Walter C. Johnson, Chairman and CEO, Acme United Corporation: Well, the first aid business tends to be more regularly ordered by industrial accounts and retail accounts. And the Westcott cutting tool area has some seasons, for example, back to school. So when orders were canceled and programs were canceled in April and May, that directly impacted Westcott because those products that we would have shipped for sale for back to school were no longer going to be available, just canceled. It was the Westcott side that was hit more significantly. Also on price increases, the first aid area, because we’ve got more of a production base in The United States and in Canada, we’re able to be a lot more moderate in our price increases.

And although we’ve got productivity improvements and we did a lot of good things in Westcott, the volumes there were impacted more. And, of course, the recovery will probably be stronger in Westcott because as the stocks run down with the retailers, assuming demand continues, they’ll be buying.

Georgie Vashenko, Analyst, Freedom Broker: Thank you. That’s helpful.

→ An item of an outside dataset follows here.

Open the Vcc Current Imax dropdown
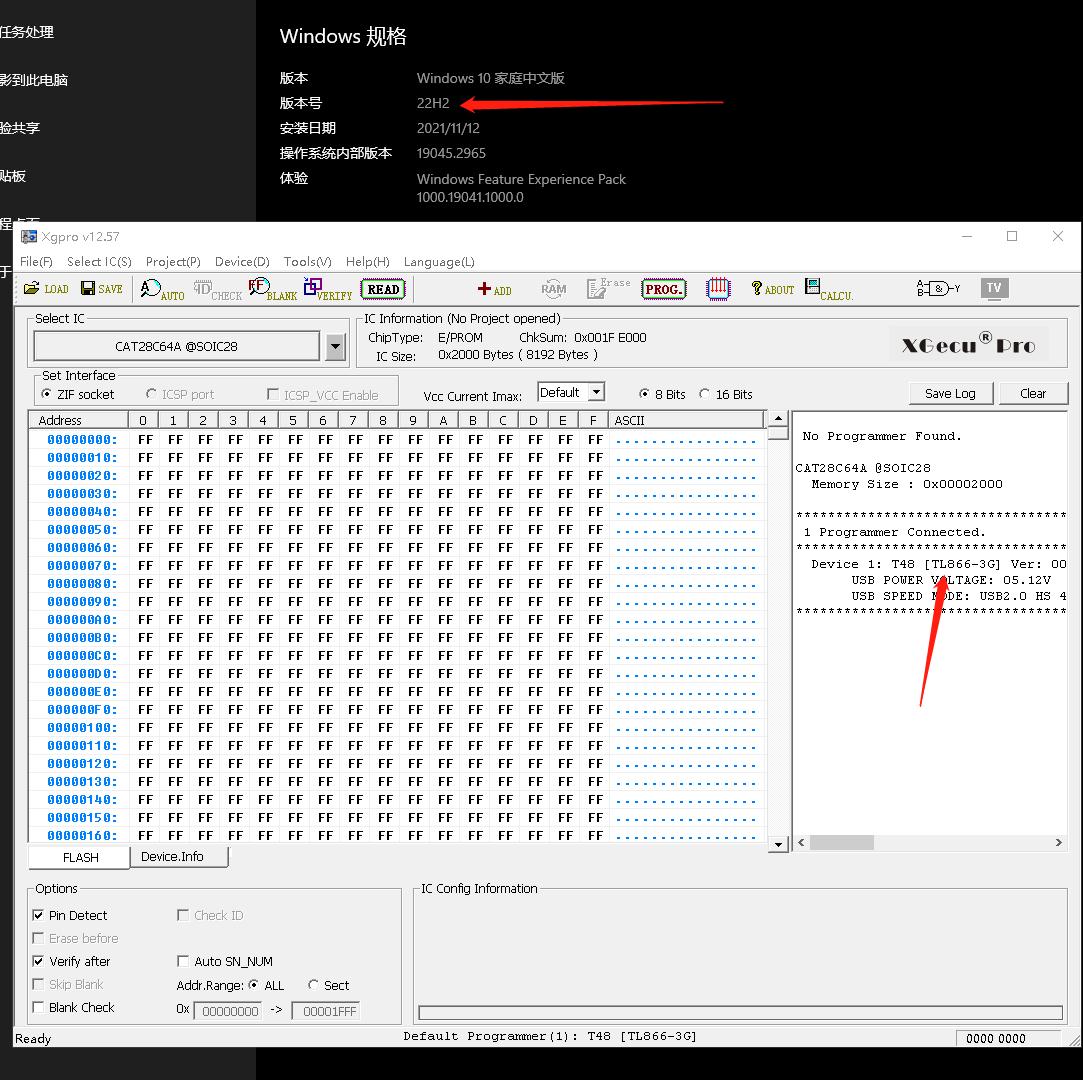Image resolution: width=1083 pixels, height=1080 pixels. pyautogui.click(x=596, y=392)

Conference Operator: You. There are no further

Walter C. Johnson, Chairman and CEO, Acme United Corporation: just like to

Conference Operator: turn it over to Walter Johnson.

Walter C. Johnson, Chairman and CEO, Acme United Corporation: Thank you very much. If there are no further questions, this call is complete. I would like to thank you for joining us, and we look forward to delivering the best results we can in the coming quarters. Goodbye.